In all this we should remember Mr Blair's tendency to regard party rules or, for that matter, international law as a series of norms which can, if necessary, be dispensed with or added to in the interests of the greater good, as defined by Mr Blair. So it was that at the last conference a new interpretation of the rules was invented for his protection, whereby he could not be challenged for the leadership until an election had been demanded by 20 per cent of Labour MPs. This is a complete distortion of what the rules lay down. What they say is that, after a contest has been requisitioned by the conference, any challenger or challengers to the incumbent must have the support of 20 per cent of the parliamentary party. If, however, Mr Blair stands down voluntarily, as he wants to do - and as is still the most likely outcome - the proportion of required support for each candidate falls to 12.5 per cent.

Mr Brown would not have the slightest difficulty in attaining that level of backing. But neither would several other figures of pomp and power in the People's Party: Mr Charles Clarke, Mr Peter Hain, Mr Alan Milburn (the latest smart-money candidate), Dr John Reid and Mr Jack Straw, to name but a few.

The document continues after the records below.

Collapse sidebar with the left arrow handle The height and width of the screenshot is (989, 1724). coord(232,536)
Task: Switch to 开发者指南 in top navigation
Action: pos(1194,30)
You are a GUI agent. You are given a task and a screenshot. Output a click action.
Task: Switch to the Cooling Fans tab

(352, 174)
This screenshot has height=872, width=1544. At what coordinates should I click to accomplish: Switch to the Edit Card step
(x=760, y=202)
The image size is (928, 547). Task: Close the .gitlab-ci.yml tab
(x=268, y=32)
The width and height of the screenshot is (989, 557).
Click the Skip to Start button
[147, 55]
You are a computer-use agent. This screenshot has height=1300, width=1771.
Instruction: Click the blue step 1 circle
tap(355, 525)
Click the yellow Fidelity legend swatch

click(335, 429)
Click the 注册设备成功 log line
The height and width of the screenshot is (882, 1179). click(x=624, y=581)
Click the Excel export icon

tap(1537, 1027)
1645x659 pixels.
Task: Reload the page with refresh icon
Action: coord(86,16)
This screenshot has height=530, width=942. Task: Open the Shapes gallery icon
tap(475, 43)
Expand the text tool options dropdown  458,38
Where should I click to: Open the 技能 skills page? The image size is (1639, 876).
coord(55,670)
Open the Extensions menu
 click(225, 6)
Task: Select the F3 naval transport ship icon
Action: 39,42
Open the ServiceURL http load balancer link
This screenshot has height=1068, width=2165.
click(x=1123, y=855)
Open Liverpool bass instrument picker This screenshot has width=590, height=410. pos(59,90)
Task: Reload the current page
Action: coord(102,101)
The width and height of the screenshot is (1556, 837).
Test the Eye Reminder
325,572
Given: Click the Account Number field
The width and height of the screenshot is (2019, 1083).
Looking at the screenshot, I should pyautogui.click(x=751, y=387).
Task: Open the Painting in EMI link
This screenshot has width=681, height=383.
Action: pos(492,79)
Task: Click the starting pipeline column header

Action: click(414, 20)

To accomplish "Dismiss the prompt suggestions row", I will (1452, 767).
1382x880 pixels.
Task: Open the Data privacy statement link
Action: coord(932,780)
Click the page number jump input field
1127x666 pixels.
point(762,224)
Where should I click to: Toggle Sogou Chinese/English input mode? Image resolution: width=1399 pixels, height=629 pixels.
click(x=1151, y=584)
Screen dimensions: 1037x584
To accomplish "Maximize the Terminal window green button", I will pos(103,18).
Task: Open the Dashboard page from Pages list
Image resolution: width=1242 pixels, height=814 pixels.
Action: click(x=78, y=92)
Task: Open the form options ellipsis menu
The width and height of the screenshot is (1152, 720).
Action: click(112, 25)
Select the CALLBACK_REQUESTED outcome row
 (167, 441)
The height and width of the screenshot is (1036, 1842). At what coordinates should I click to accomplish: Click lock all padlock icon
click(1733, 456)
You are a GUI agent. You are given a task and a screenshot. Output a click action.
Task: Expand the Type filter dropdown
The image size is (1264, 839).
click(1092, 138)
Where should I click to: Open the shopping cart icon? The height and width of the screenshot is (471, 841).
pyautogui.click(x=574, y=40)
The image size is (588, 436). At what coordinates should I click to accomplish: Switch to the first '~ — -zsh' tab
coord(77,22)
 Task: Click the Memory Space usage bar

There seems to be an idea floating around among Mr Brown's supporters that, sooner rather than later - though not so soon now as they had previously hoped - Mr Blair will step gracefully off the podium and Mr Brown will bound energetically on to it, to the applause of a grateful nation. Life is not quite like that. It is certainly not like that in the Labour Party.

Except in 1931-35, in the confused period following the formation of the National government, every single election for leader has been contested. The average number of candidates is three, almost exactly, as near as makes no difference. In 1976, when the parliamentary party chose James Callaghan to succeed Wilson, there were no fewer than six candidates to begin with.

This was the first time the Labour Party had chosen a new Prime Minister. Indeed, it was the first time any party had chosen a Prime Minister while in office. The accession of Winston Churchill in 1940, Eden in 1955, Harold Macmillan in 1957 and Douglas-Home in 1963 had all been accompanied by varying degrees of skulduggery and a constant amount of dissatisfaction. Indeed, following Eden's resignation in January 1957, the Labour shadow cabinet issued a statement saying that, in comparable circumstances, the parliamentary party would hold an election. This duly happened in 1976.

The Palace was perfectly happy about this development, as it was about the similar move to democracy in the Conservative Party after 1964. But the high priests of prerogative, such as Norman St John-Stevas, were horrified. As things turned out, electing a Prime Minister worked perfectly well in 1976, as it did for the Conservative Party in 1990. In both cases the departing Prime Minister, respectively Wilson and Margaret Thatcher, simply stayed in office until the election had been completed.

The change is that the Labour Party went over to an electoral college in 1981 and a marginally more representative college in 1993. The Conservatives adopted a different system again after 1997. This produced Mr Iain Duncan Smith but did not really produce Mr Michael Howard. For the Tories had acquired a justified distrust of party democracy and decided to bring forth the royal diadem and crown him lord of all instead. There are those in the upper reaches of the Labour Party who want, so to speak, to do a Howard, with Mr Brown playing the part of the anointed one. It is a ramp that should be resisted. Mr Brown should have to face a contest, just as every other leader has done.